_Information given_:
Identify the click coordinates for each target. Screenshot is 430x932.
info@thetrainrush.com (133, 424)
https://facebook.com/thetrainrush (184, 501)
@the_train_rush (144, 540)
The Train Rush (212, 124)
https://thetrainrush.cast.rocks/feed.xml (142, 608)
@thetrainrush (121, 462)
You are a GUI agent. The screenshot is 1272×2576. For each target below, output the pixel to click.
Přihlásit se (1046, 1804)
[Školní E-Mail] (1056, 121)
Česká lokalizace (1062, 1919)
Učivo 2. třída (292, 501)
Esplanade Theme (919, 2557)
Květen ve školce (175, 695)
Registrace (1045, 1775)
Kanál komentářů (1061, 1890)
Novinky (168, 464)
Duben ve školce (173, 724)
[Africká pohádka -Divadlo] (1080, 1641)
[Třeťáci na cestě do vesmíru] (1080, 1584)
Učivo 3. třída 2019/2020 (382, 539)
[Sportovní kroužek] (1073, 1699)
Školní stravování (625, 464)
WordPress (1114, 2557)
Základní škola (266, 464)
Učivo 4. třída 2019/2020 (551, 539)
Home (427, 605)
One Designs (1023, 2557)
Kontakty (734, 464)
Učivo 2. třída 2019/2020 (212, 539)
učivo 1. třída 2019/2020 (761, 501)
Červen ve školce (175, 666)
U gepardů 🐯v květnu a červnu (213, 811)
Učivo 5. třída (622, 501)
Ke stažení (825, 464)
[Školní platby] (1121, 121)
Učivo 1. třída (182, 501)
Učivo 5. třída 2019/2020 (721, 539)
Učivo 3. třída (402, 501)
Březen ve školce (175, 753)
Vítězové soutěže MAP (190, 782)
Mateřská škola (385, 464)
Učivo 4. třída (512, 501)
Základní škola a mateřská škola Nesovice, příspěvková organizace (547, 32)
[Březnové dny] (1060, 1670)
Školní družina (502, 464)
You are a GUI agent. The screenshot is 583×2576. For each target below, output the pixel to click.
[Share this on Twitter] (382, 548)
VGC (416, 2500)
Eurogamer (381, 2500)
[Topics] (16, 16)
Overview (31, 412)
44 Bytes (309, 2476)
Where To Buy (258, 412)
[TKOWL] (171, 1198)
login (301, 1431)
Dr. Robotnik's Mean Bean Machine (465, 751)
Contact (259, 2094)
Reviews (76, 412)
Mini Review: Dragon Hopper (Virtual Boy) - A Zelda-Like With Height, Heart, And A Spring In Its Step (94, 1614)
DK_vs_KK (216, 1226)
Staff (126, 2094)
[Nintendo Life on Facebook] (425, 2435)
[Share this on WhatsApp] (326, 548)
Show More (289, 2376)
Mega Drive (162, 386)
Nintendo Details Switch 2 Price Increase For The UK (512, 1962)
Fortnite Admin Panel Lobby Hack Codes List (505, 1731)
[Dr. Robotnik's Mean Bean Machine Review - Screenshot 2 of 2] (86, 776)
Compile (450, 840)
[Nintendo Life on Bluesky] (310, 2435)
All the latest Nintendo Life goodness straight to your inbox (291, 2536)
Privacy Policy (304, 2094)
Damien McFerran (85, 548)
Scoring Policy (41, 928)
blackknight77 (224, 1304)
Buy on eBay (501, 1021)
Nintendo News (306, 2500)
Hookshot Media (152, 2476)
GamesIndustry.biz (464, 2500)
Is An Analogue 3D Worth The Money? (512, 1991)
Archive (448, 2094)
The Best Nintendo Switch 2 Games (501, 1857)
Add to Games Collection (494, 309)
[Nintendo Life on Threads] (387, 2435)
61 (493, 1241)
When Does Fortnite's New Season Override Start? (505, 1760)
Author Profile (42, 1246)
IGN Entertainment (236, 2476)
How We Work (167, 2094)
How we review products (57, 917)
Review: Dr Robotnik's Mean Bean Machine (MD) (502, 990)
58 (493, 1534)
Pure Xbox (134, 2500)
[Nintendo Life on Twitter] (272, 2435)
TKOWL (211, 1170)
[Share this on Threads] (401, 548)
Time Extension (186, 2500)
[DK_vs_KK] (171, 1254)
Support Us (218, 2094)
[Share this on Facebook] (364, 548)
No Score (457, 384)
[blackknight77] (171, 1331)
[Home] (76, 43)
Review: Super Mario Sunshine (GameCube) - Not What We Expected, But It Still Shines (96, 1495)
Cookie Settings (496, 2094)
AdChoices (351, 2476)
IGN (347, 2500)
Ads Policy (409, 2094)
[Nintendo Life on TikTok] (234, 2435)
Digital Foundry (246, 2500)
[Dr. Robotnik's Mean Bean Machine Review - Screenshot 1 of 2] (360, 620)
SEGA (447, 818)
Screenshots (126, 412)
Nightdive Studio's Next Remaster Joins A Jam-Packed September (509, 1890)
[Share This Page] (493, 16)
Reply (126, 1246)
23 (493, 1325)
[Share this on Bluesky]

_Task directions_: Could you write out, exactly as they stand, only the lines above that begin at the line with "[Školní platby] (1121, 121)" and stop after the line with "61 (493, 1241)"?

_Answer space_:
[Školní platby] (1121, 121)
Učivo 1. třída (182, 501)
Učivo 5. třída 2019/2020 (721, 539)
Učivo 3. třída (402, 501)
Březen ve školce (175, 753)
Vítězové soutěže MAP (190, 782)
Mateřská škola (385, 464)
Učivo 4. třída (512, 501)
Základní škola a mateřská škola Nesovice, příspěvková organizace (547, 32)
[Březnové dny] (1060, 1670)
Školní družina (502, 464)
You are a GUI agent. The screenshot is 583×2576. For each target below, output the pixel to click.
[Share this on Twitter] (382, 548)
VGC (416, 2500)
Eurogamer (381, 2500)
[Topics] (16, 16)
Overview (31, 412)
44 Bytes (309, 2476)
Where To Buy (258, 412)
[TKOWL] (171, 1198)
login (301, 1431)
Dr. Robotnik's Mean Bean Machine (465, 751)
Contact (259, 2094)
Reviews (76, 412)
Mini Review: Dragon Hopper (Virtual Boy) - A Zelda-Like With Height, Heart, And A Spring In Its Step (94, 1614)
DK_vs_KK (216, 1226)
Staff (126, 2094)
[Nintendo Life on Facebook] (425, 2435)
[Share this on WhatsApp] (326, 548)
Show More (289, 2376)
Mega Drive (162, 386)
Nintendo Details Switch 2 Price Increase For The UK (512, 1962)
Fortnite Admin Panel Lobby Hack Codes List (505, 1731)
[Dr. Robotnik's Mean Bean Machine Review - Screenshot 2 of 2] (86, 776)
Compile (450, 840)
[Nintendo Life on Bluesky] (310, 2435)
All the latest Nintendo Life goodness straight to your inbox (291, 2536)
Privacy Policy (304, 2094)
Damien McFerran (85, 548)
Scoring Policy (41, 928)
blackknight77 (224, 1304)
Buy on eBay (501, 1021)
Nintendo News (306, 2500)
Hookshot Media (152, 2476)
GamesIndustry.biz (464, 2500)
Is An Analogue 3D Worth The Money? (512, 1991)
Archive (448, 2094)
The Best Nintendo Switch 2 Games (501, 1857)
Add to Games Collection (494, 309)
[Nintendo Life on Threads] (387, 2435)
61 (493, 1241)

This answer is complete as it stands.